Le symptôme le plus révélateur concerne les selles. L’insuffisance pancréatique exocrine provoque une stéatorrhée, terme médical désignant des selles graisseuses particulièrement reconnaissables. « L’insuffisance pancréatique exocrine se traduit par des selles graisseuses, de couleur mastic, qui flottent à la surface de l’eau et ont une odeur particulièrement nauséabonde », détaille le Pr Philippe Lévy.
Cette modification des selles s’accompagne d’autres manifestations digestives. Les patients développent fréquemment des ballonnements et des flatulences, conséquences directes de la mauvaise digestion des aliments.
Un amaigrissement modéré peut également survenir. Cette perte de poids résulte de la maldigestion des aliments et du déficit calorique qui en découle. L’organisme ne parvient plus à extraire efficacement les nutriments des graisses alimentaires.
Plus insidieusement, l’insuffisance pancréatique exocrine génère des carences en vitamines liposolubles A, D, E et K. Ces déficits peuvent provoquer des troubles de la vision, une déminéralisation osseuse, des troubles de la coagulation, avec un risque accru d’ostéoporose ou d’ostéomalacie.
Ces symptômes, bien que parfois discrets au début, constituent des signaux d’alarme importants qui nécessitent une évaluation médicale approfondie.
Cette évaluation médicale approfondie s’appuie sur un test diagnostique simple mais fiable. Le dosage de l’élastase fécale constitue la méthode de référence pour confirmer l’insuffisance pancréatique exocrine. « Le taux de cette enzyme pancréatique est fortement diminué en cas d’IPE », précise le Pr Lévy. Ce test non invasif nécessite uniquement un petit échantillon de selles recueilli à domicile.
Cependant, cet examen garde ses limites. Il ne présente d’intérêt que chez les patients présentant une maladie pancréatique connue et ne peut servir à la recherche de la cause d’une diarrhée chronique.
La pancréatite chronique représente la cause principale de l’insuffisance pancréatique exocrine. Cette pathologie, souvent liée à la consommation d’alcool et de tabac, endommage progressivement le tissu pancréatique. D’autres facteurs peuvent également déclencher ce dysfonctionnement : chirurgie du pancréas, maladie cœliaque, ou chirurgie bariatrique de type by-pass.
L’évolution suit généralement un schéma prévisible. « Dans la pancréatite chronique, l’IPE apparaît généralement après cinq à dix ans d’évolution de la maladie », illustre le spécialiste. L’insuffisance pancréatique exocrine se manifeste donc progressivement, à mesure que l’atteinte pancréatique s’aggrave.
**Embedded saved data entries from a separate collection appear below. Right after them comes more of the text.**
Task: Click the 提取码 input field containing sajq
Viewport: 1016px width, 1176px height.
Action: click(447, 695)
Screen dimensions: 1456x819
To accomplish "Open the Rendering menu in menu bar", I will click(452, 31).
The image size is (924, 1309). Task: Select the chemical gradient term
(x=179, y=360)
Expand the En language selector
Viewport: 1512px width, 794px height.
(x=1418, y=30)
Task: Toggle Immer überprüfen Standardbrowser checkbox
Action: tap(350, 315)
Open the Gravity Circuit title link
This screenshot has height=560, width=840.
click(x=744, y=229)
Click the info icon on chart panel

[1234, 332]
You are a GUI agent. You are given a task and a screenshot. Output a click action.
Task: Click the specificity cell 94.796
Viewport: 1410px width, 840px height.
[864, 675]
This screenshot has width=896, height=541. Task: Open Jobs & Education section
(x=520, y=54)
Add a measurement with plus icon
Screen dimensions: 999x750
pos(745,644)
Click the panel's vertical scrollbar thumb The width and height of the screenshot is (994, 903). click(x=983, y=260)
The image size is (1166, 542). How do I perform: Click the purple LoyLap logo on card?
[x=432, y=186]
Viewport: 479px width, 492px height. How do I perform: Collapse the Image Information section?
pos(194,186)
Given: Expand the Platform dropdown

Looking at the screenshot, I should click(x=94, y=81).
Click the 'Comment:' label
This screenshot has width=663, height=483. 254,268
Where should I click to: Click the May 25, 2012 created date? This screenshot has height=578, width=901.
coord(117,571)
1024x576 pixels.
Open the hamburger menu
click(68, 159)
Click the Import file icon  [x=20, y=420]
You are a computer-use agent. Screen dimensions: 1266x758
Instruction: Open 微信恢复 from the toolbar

Cette temporalité explique pourquoi l’IPE ne révèle que très rarement une maladie pancréatique inconnue. Elle survient chez des patients déjà diagnostiqués et suivis pour leur pathologie pancréatique sous-jacente.
Une fois le diagnostic établi, la prise en charge thérapeutique offre des perspectives encourageantes. Le traitement repose sur la supplémentation en enzymes pancréatiques, une solution efficace qui compense le déficit enzymatique naturel du pancréas défaillant.
Ces extraits thérapeutiques présentent toutefois une particularité importante : ils sont fabriqués à partir de pancréas de porc. Cette origine soulève des questions éthiques et religieuses pour certains patients. « Il est donc fondamental d’en informer les patients de confession musulmane ou juive, par respect de leurs convictions », souligne le Pr Philippe Lévy.
Face à cette problématique délicate, le spécialiste a adopté une démarche respectueuse et documentée. Il a consulté les plus hautes autorités religieuses concernées. « À l’époque, j’avais d’ailleurs soumis la question au recteur de la Grande Mosquée de Paris et au Grand Rabbin de France. Tous deux m’avaient confirmé qu’en l’absence d’alternative thérapeutique, leur usage était parfaitement acceptable pour les fidèles. »
La modalité de prise s’avère simple mais précise. Les gélules enzymatiques doivent être administrées au milieu et à la fin de chaque repas pour optimiser leur efficacité digestive.
Cette approche thérapeutique démontre son efficacité dans la grande majorité des cas. Le traitement permet de contrôler efficacement les symptômes digestifs, restaurant une qualité de vie acceptable pour les patients atteints d’insuffisance pancréatique exocrine.